# Word and element location records
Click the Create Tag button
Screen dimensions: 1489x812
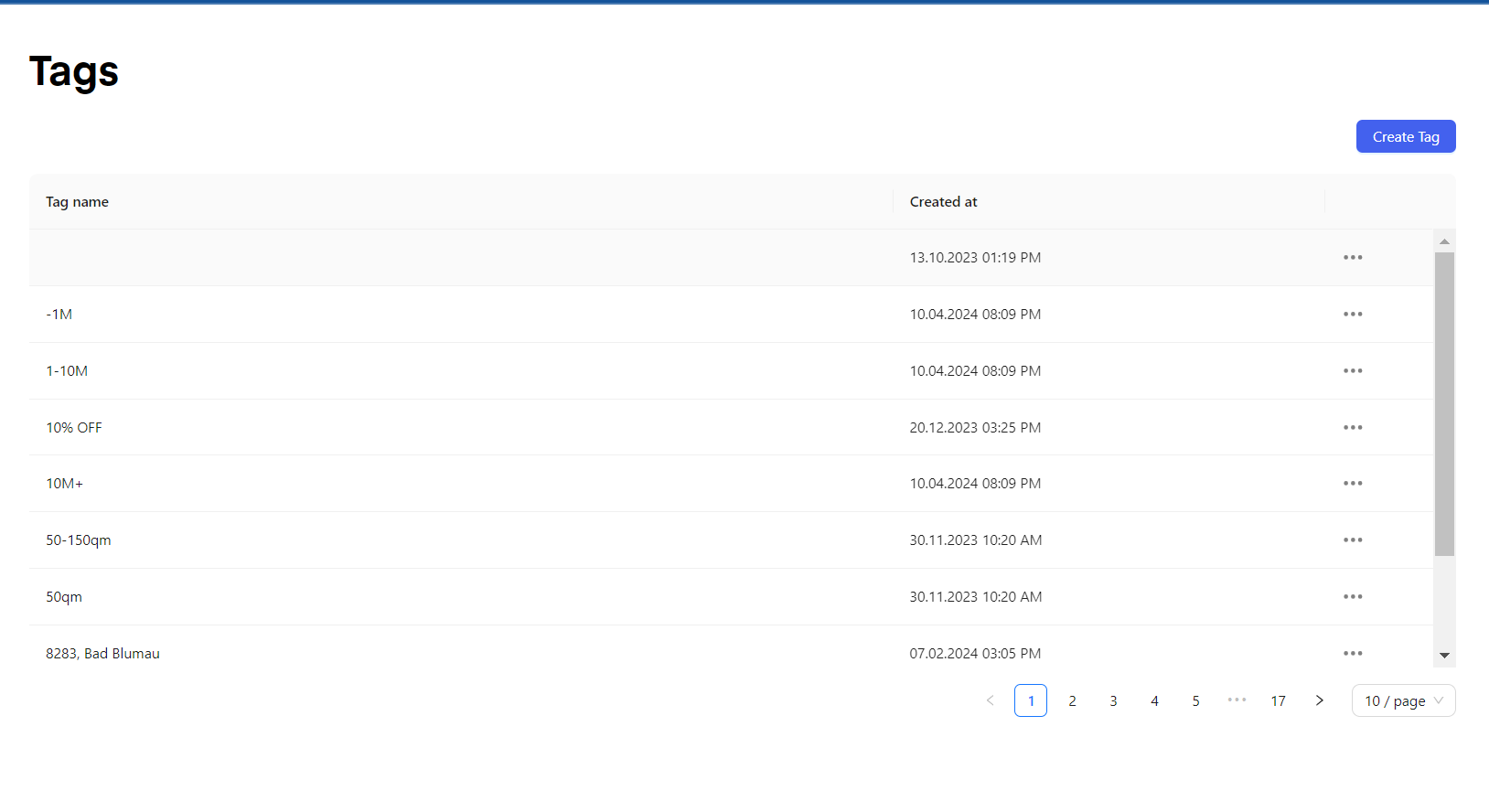[x=1405, y=136]
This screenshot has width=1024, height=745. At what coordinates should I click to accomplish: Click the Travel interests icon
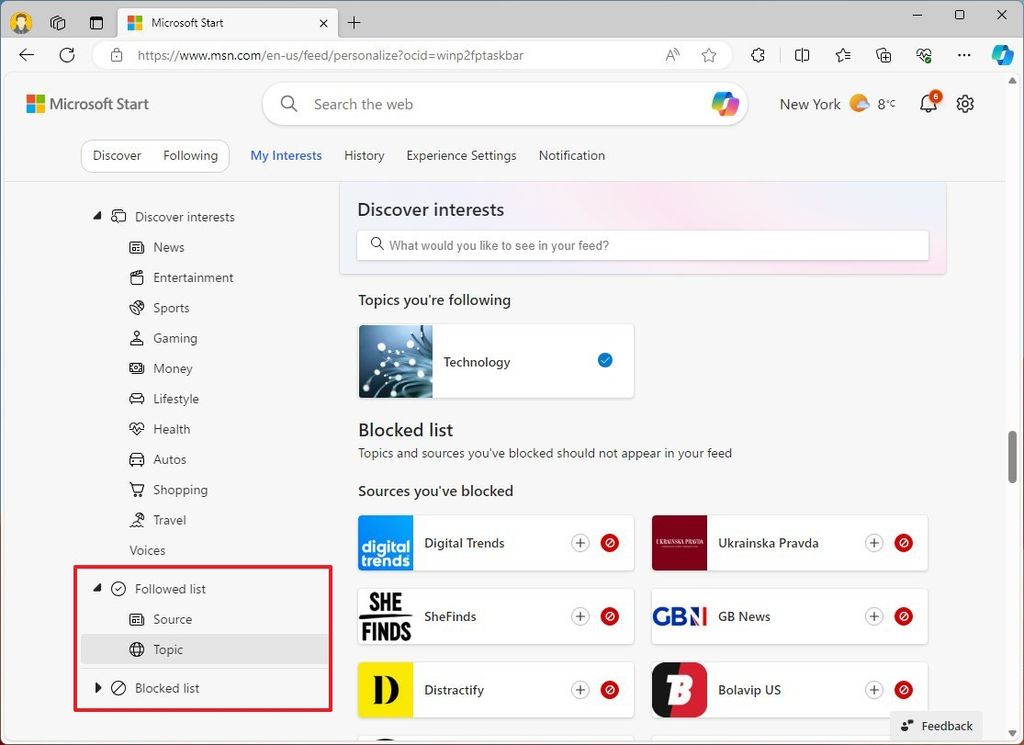pyautogui.click(x=135, y=520)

# What is asked
Lay out every line of the items above as a JSON list of strings, one string per line, with blank lines and the pictures left out.

# Correct response
[
  "Click the Create Tag button",
  "Screen dimensions: 1489x812",
  "[x=1405, y=136]",
  "This screenshot has width=1024, height=745. At what coordinates should I click to accomplish: Click the Travel interests icon",
  "pyautogui.click(x=135, y=520)"
]